Una delle tesi più distorte sulla guerra in Palestina è che Hamas abbia realizzato questo massacro affinché Netanyahu continui a occupare i territori palestinesi giacché Hamas avrebbe bisogno di una guerra […]

(di Alessandro Orsini – ilfattoquotidiano.it) – Una delle tesi più distorte sulla guerra in Palestina è che Hamas abbia realizzato questo massacro affinché Netanyahu continui a occupare i territori palestinesi giacché Hamas avrebbe bisogno di una guerra permanente con Israele per esistere. Prima spiegherò l’assurdità di questa tesi e poi chiarirò le sue radici culturali usando la teoria postcoloniale.

Hamas vorrebbe che Israele lasciasse la Cisgiordania per diverse ragioni. In primo luogo, Hamas ambisce a controllare quelle terre scalzando l’Autorità nazionale palestinese di Abu Mazen. Se Hamas e l’Anp si confrontassero in libere elezioni, la prima, molto probabilmente, vincerebbe. In secondo luogo, Hamas sente che questo è il momento giusto per sfidare i palestinesi moderati perché la moderazione li ha fatti sprofondare, come dimostrano il trasferimento dell’ambasciata americana a Gerusalemme deciso da Trump, gli accordi di Abramo e la costruzione di nuovi insediamenti ebraici. Se Netanyahu avesse voluto rafforzare i palestinesi moderati, avrebbe dovuto lasciare nelle loro mani le terre che occupa in Cisgiordania. Al contrario, Netanyahu non ha fatto altro che espandersi illegalmente. Nessuno può capire niente dell’attuale conflitto se non ha chiaro il fine ultimo di Netanyahu: prendere tutta la terra possibile dei palestinesi.

In secondo luogo, Hamas è un’organizzazione. Come tale, ha una tendenza a espandersi giacché la differenziazione delle parti rende più efficace la lotta per la sopravvivenza dei gruppi umani in un ambiente ostile. La sociologia dimostra che – tolte le eccezioni causate da fattori strutturali sfavorevoli – le organizzazioni colgono le occasioni propizie per crescere. Le università, le squadre di calcio, le chiese, i ristoranti, le associazioni di volontariato, i gruppi terroristici, cercano sempre di aumentare membri, clienti e spazi vitali. Se le condizioni per la crescita non sono favorevoli, le organizzazioni lavorano per modificarle a loro vantaggio. Davvero qualcuno pensa che Hamas rifiuterebbe di controllare la Cisgiordania se potesse?
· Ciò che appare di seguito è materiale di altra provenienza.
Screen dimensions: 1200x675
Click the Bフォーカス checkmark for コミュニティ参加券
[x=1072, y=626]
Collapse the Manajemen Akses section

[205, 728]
Questa tesi, forse vera un tempo, è ideologica nel 2023, per quanto sia sostenuta da Thomas Friedman sul New York Times. In terzo luogo, la Cisgiordania fa gola all’Iran, sponsor di Hamas. In quarto luogo, il controllo della Cisgiordania aprirebbe ad Hamas nuovi confini da cui far arrivare armi e militanti. La Palestina diventerebbe più porosa. Tolti i “pori”, le organizzazioni terroristiche si infiacchiscono perché i loro traffici illegali soffocano. In quinto luogo, Hamas ha bisogno della Cisgiordania perché è il trampolino di lancio per Gerusalemme est. Infine, Hamas non pensa alla liberazione della Cisgiordania come la fine del conflitto con Israele, bensì come il passaggio successivo al conflitto per Gerusalemme est che dovrebbe essere la capitale dello Stato palestinese.

E allora perché una tesi così assurda? La teoria postcoloniale di Edward Said, Homi Bhabha e Gayatri Chakravorty Spivak, insegna che le potenze coloniali, tale è Israele, hanno sempre bisogno di una classe intellettuale che giustifichi moralmente lo sfruttamento brutale delle terre altrui. La tesi secondo cui Hamas vuole che Israele continui a occupare la Cisgiordania è una menzogna postcoloniale che consente a Israele di dire: “Vorremmo tanto andare via da queste terre, ma Hamas ci obbliga a restare!”. Tutto sommato non è una narrazione più assurda di quella secondo cui le potenze europee massacravano gli africani per portare loro una “civiltà superiore”.